Another Review at MyShelf.Com

Hear No Evil
My Story of Innocence, Music, and the Holy Ghost

by Matthew Paul Turner

     

As I read Hear No Evil: My Story of Innocence, Music, and the Holy Ghost by Matthew Paul Turner, I found myself remembering my church days growing up as a Baptist. Although Turner, too, was Baptist, his upbringing as an Independent Fundamentalist Baptist garnered more restrictions in growing up than I did.

This memoir Turner wrote is definitely his explanation of how, why and what he became as an adult. The limitations on what he could participate in while growing up, and what he believed, according to the gospel he was taught, forced him to escape whenever he could through music. Christian music that is. The tone of his stories is full of true faith but light-hearted whimsy. This made it an easy read. Music gave Turner the means to learn about things he would never have gotten a chance to learn if he had followed the doctrines of Independent Fundamentalist Baptist to the letter. For example, Ms. Lansing, his piano teacher, influenced him somewhat when she understood his attraction to New Age music that sounded like pennywhistle music, the music of Native Americans.
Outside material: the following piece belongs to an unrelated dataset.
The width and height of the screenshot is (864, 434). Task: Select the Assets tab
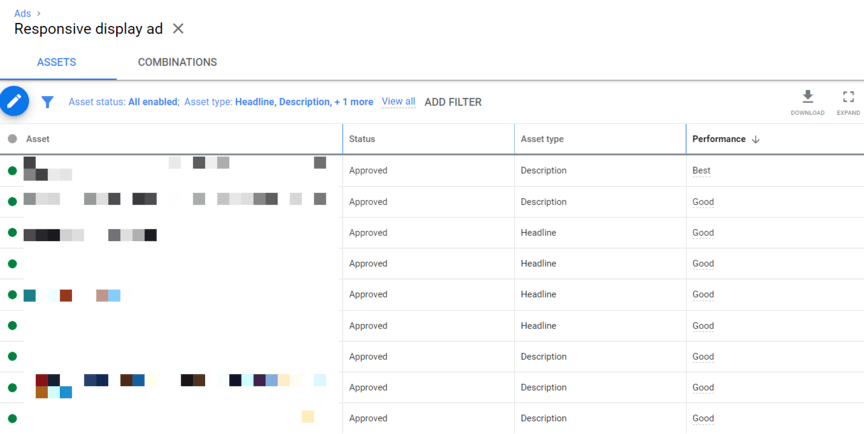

Music was Turner’s muse. He looked to music for inspiration the way the melody of poetry inspires us all, because music was poetry to him. His Holy Ghost was music. He also used it to communicate and explain himself. Having grown up dripping in innocence, without music he would never have been able to express what he felt. As with his desire to go to Nashville to learn all he could about music and life, Turner found that what he expected to learn and what he did learn were not one and the same. He met people of diverse faith, who saw things a little differently than he did. School and life in the Christian music capital of the US showed him what he would never have learned at home. He took it all in stride and found ways to live and enjoy his newfound knowledge.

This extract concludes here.